Justice Roslyn Atkinson says she is concerned harsher jail terms would act as a "perverse incentive" to offenders to kill their victims.
The Newman government has introduced some of the country's toughest child sex-offender laws since it came to power, including life imprisonment with a 20-year non-parole period for serious repeat offenders.
Murderers face the same minimum sentence.
The judge made her comments on Friday, just before sentencing Daniel's killer Brett Peter Cowan, 44, to life imprisonment including 20 years without parole.
"People who call for longer sentences, harsher sentences, for sex offenders need to consider the evidence in this case, that Mr Cowan killed Daniel Morcombe to avoid detection," Justice Atkinson told the Supreme Court in Brisbane on Friday.
"And if the sentence for a sex offence is the same as the sentence for a murder, my concern is that it would act as a perverse incentive to offenders to kill victims.
"Killing a victim is worse than sexual offending against a victim and this case is an example of that."
Cowan had two convictions for molesting children before 2003, when he abducted and killed Daniel, 13, on the Sunshine Coast.
His more recent before that was in 1994 when he was sentenced to seven years' imprisonment for the horrific sexual assault of a six-year-old boy.
The former tow-truck driver served only half that term.
Tough stance to continue: A-G
Queensland Attorney-General Jarrod Bleijie said the government would continue to take the toughest stance on child-sex offenders.
"Everything we have done has been about preventing other families from going through what the Morcombes have had to endure," he said in a statement.
"We want Queensland to be the safest place to raise a child and we will do whatever we can to protect the most vulnerable in our community."
Cowan, a father of three, was also sentenced on Friday to three-and-a-half years' jail for indecently dealing with Daniel and two years for interfering with his corpse, to be served concurrently with his murder sentence.
The judge was required to sentence Cowan to a non-parole period of at least 15 years, but said she felt Cowan's crimes warranted a harsher penalty.
"Everything about what you did to that child was horrific and disgraceful," she told Cowan in the Brisbane courtroom.
"This is not just a murder, but a terrible murder.

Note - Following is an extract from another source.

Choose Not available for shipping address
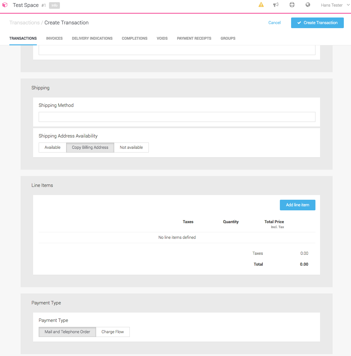 [131, 148]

It has had widespread and shocking impacts."
The judge said Cowan had never shown any remorse for what he did, apart from feeling sorry for himself.
She added that his opportunistic offending in broad daylight drove "fear into the hearts" of everyone in the community.

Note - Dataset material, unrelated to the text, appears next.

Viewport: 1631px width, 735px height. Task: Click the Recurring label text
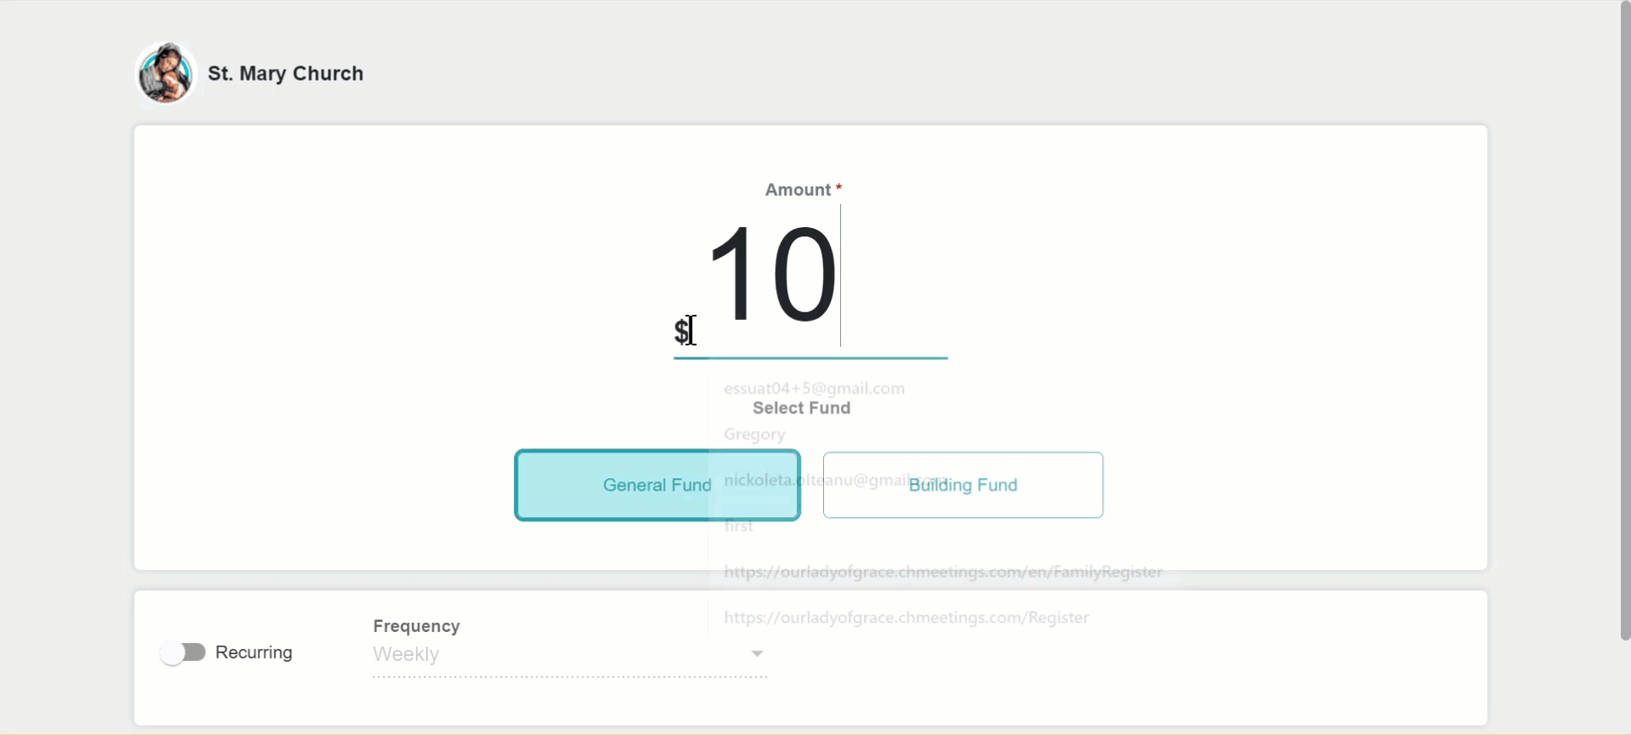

Child protection advocate Hetty Johnston said Queensland laws needed to be changed to make it easier for judges to sentence paedophiles to even harsher sentences.
"This man should never, ever see the light of day again and whatever happened today should have made sure that sealed it," she told reporters outside court.
"I would have liked to have seen him just [get] life [for] life - you know, 50 years, 100 years no parole, just never let him out."
Daniel vanished while waiting for a bus at Woombye on the Sunshine Coast on December 7, 2003.
His remains were found in bushland at the Glass House Mountains in the Sunshine Coast hinterland in August and September 2011.
Daniel's parents, Bruce and Denise Morcombe, now child safety campaigners, were not in court, choosing to attend a fund-raiser instead.
Reward Morcombe officers: Newman
Queensland Premier Campbell Newman says the undercover police officers who brought Daniel's murderer to justice should be rewarded.
The prosecution case succeeded after jurors were shown footage of Cowan confessing to the killing of 13-year-old Daniel in the presence of undercover police officers posing as members of a national criminal syndicate.
Asked if these officers needed to be rewarded for their undercover work in 2011, Mr Newman agreed.
"There are many ways that they can be acknowledged and rewarded for their efforts," the Premier told reporters in Houston, Texas.
"Just getting this result, having the satisfaction of bringing a predator like this to justice is reward enough for their great efforts."
But Police Commissioner Ian Stewart, who decides such rewards, expressed dismay that undercover police methods needed to be aired before a jury to secure Cowan's conviction.
"The more widely it's known, the less effective it becomes," Mr Stewart told reporters in Brisbane.